──────── PROVIDED INFORMATION

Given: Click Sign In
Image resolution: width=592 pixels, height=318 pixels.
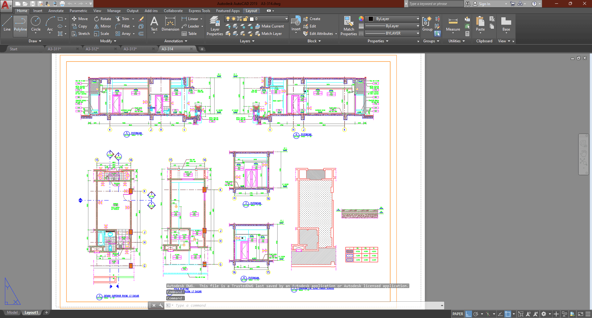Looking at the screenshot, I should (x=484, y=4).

────────────────
──────── PROVIDED INFORMATION

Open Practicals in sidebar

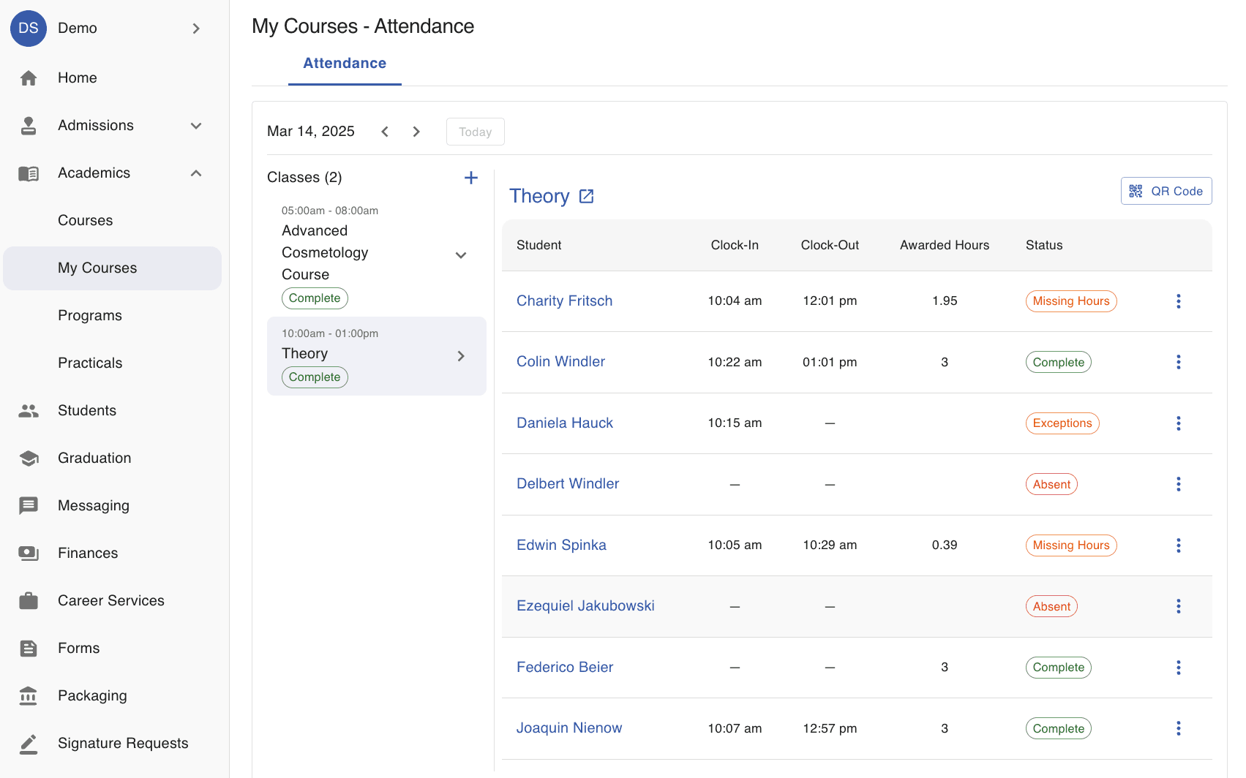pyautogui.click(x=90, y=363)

────────────────
──────── PROVIDED INFORMATION

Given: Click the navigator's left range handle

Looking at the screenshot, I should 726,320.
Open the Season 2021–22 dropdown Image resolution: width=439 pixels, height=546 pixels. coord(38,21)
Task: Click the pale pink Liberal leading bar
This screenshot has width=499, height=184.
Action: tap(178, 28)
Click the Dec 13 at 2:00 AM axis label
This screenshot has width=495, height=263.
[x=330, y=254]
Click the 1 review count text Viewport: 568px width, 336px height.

────────────────

▶ **EXERCISE BRIEF**
Above are some lines. Repeat exactly, and only, those from the line that has "Task: Click the pale pink Liberal leading bar" through the line that has "Click the 1".

▶ **WRITTEN SOLUTION**
Task: Click the pale pink Liberal leading bar
This screenshot has width=499, height=184.
Action: tap(178, 28)
Click the Dec 13 at 2:00 AM axis label
This screenshot has width=495, height=263.
[x=330, y=254]
Click the 1 review count text Viewport: 568px width, 336px height.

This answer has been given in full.